### RECORDS FOR THIS EXERCISE
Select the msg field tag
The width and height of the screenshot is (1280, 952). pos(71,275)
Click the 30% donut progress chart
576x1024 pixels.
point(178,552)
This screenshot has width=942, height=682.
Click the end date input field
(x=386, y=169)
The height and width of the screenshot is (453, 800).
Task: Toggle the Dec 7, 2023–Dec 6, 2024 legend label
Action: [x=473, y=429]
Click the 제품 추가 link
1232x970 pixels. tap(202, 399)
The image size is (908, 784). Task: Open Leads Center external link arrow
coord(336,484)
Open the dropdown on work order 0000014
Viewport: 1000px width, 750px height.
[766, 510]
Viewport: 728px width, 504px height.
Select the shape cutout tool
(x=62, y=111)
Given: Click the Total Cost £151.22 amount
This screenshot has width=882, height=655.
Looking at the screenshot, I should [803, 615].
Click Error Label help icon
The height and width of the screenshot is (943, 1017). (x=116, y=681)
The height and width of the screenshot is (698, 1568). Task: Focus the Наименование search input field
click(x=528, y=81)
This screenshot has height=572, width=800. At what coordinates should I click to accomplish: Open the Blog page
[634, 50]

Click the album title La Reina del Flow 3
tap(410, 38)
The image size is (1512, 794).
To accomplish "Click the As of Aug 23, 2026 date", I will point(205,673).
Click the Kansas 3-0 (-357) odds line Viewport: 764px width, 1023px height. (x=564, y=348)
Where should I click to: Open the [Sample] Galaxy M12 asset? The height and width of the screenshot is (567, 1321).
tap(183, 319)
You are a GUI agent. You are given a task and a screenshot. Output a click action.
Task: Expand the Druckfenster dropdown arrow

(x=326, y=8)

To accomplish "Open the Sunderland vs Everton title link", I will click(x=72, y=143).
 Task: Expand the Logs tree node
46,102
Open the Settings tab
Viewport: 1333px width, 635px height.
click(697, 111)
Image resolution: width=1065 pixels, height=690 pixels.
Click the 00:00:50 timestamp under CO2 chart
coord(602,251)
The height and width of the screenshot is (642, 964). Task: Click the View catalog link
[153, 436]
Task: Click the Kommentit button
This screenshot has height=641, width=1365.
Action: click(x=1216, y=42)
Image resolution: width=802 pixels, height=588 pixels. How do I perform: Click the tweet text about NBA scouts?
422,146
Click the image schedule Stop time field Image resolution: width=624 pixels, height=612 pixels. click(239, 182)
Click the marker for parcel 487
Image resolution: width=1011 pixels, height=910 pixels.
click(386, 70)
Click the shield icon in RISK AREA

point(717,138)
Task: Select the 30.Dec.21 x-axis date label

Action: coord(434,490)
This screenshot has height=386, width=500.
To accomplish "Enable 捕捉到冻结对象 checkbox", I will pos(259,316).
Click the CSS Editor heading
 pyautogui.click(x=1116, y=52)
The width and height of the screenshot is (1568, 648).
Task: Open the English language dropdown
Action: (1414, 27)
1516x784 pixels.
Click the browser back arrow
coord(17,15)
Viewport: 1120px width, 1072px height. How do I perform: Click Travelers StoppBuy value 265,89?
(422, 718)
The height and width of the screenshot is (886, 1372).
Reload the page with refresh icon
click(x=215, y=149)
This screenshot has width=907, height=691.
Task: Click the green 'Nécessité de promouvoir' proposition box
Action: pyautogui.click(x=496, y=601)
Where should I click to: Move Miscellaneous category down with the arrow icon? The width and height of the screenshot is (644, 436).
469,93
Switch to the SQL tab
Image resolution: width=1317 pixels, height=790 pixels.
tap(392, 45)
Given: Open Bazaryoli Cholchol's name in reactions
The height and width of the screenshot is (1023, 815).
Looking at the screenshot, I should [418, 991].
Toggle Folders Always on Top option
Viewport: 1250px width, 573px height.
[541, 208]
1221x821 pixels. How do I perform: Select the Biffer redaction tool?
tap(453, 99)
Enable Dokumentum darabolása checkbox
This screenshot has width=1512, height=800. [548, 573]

### WHAT IS EXPECTED
Rewrite the part of the material that opens with the line containing "This screenshot has width=942, height=682." and closes with the line containing "1232x970 pixels. tap(202, 399)", substituting "start date" for "end date" and leaving everything else unchanged.

### ANSWER TO THE EXERCISE
This screenshot has width=942, height=682.
Click the start date input field
(x=386, y=169)
The height and width of the screenshot is (453, 800).
Task: Toggle the Dec 7, 2023–Dec 6, 2024 legend label
Action: [x=473, y=429]
Click the 제품 추가 link
1232x970 pixels. tap(202, 399)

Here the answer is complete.